Pelo pequeno esforço de tirarem as calças de fato de treino e vestirem uma camisa e um casaco recebem em troca uma tarde cheia de diversão, com o grande bónus de poderem comer tudo o que conseguirem (e o que não conseguirem podem sempre meter no belo do “Taparuére” e trazerem para casa). Este é, provavelmente, o melhor fenómeno social para assegurar um dia de muita paródia e riso. Assim, se seguiram o meu conselho, deixo aqui algumas dicas para potencializarem ao máximo a diversão:
1 – Uma condição fundamental é não adormecerem na cerimónia, e ouvir o relato da bola está fora de questão, pois correriam o risco de perder os desmaios do noivo, o atraso das alianças ou o engano do padre a pronunciar os nomes. Aparecer alguém a gritar “NNNÂÂÂÂÂOOOOO!!!!” naquele momento em que se pode apontar algo contra a consumação, só nos filmes, por isso não crie falsas expectativas.
2 – Depois do beijo dos noivos, a tortura acabou e vão sair da igreja. Esta é a altura de fazer um corredor de pessoas à porta e atirar arroz aos noivos, enquanto estes passam. Sim, atirar arroz cru aos noivos…vejam o lado positivo – além de ser deveras divertido agredir alguém com comida, os pombos agradecem!
3 – Acabada a pior parte, não percam o lançamento do ramo de flores da noiva: a irmã mais nova, a mãe da sogra, a madrinha e todas as convidadas com idade inferior a 23 anos vão-se maltratar fisicamente para apanhar aquele raminho, pois julgam que a sortuda que o agarrar será a próxima a dar o nó…também nunca percebi.
4 – E agora a parte em que se podem exprimir livremente: vão percorrer uns 20km em caravana e a buzinar! Aproveitem, façam todo o barulho que conseguirem com o vosso carro e tentem perturbar ao máximo o descanso das outras pessoas. Não deixem de reparar no carro dos noivos…a sério, vale a pena!
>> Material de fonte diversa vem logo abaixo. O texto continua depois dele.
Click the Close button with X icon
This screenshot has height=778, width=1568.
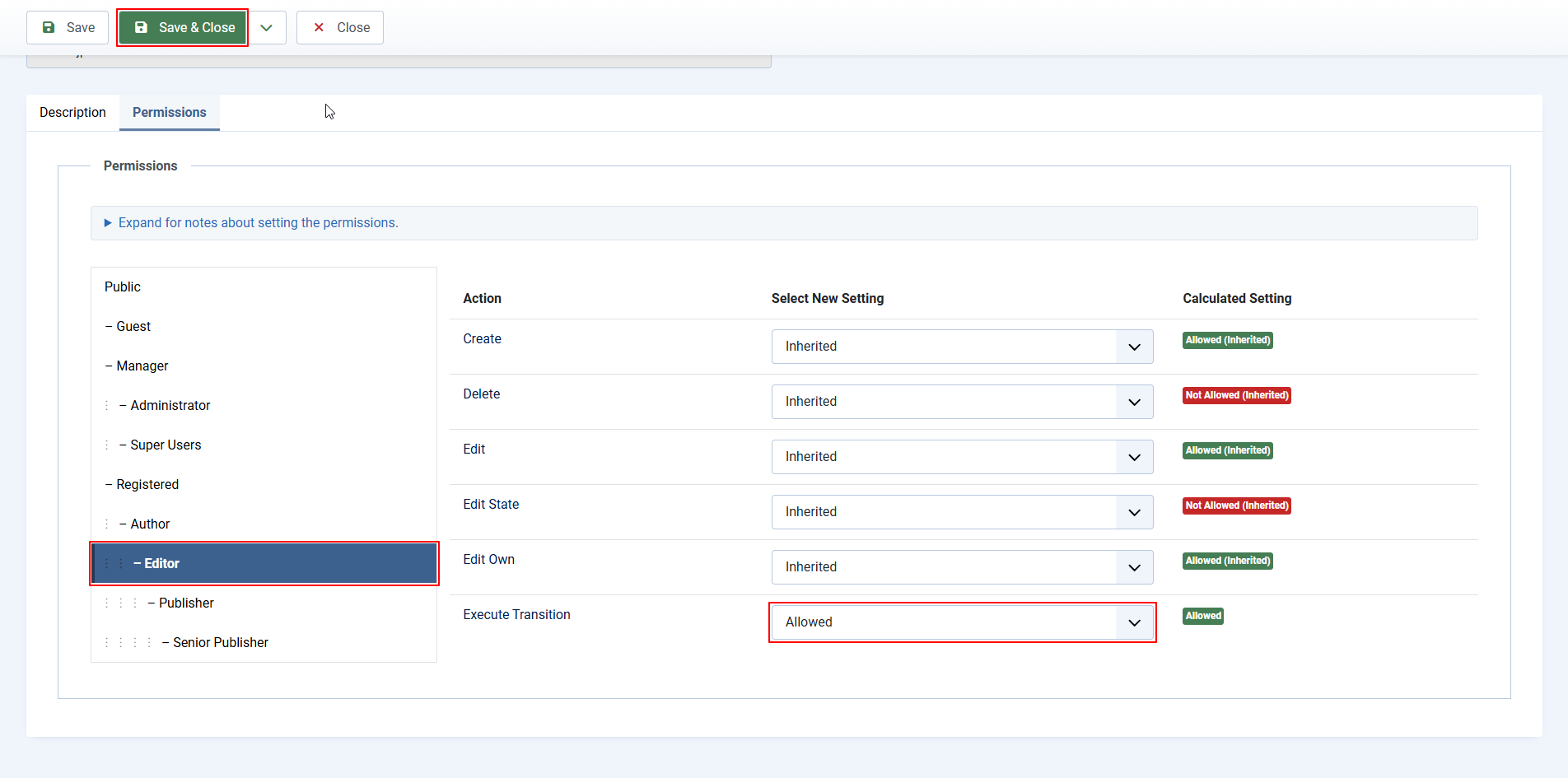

5 – Chegados ao restaurante, está na altura de encher o estômago (não percam os croquetes…). Um pequeno segredo: levem um pouco de bicarbonato de sódio convosco. Assim, comam à vontade e quando estiverem quase a, literalmente, rebentar, tomem este pó mágico e….voilá! estarão prontos para atacar o 2º prato!
6 – A meio do almoço (normalmente é lá para as 17h) já irão presenciar as cenas mais engraçadas do dia: as crianças já andam a correr à volta das mesas e a gritar; a velha bêbada já estará a dançar ao som do órgão que aquele animador consegue provocar sem carregar nas teclas; o tio já estará ligeiramente tocado, sem gravata, e a contar as suas aventuras na Guiné em 64!; e o pai da noiva já chorou no ombro da sua filhinha e ameaçou entre dentes o agora marido.
7 – Finalmente, assegurem-se que não deixam a festa sem fazerem o comboio pelo salão ao som d´ “O Carocha”.
8 – Regressados a casa, metam o resto do bolo no frigorífico, tire os sapatos, guarde o fato e deite-se no sofá a relembrar o fantástico dia que passou!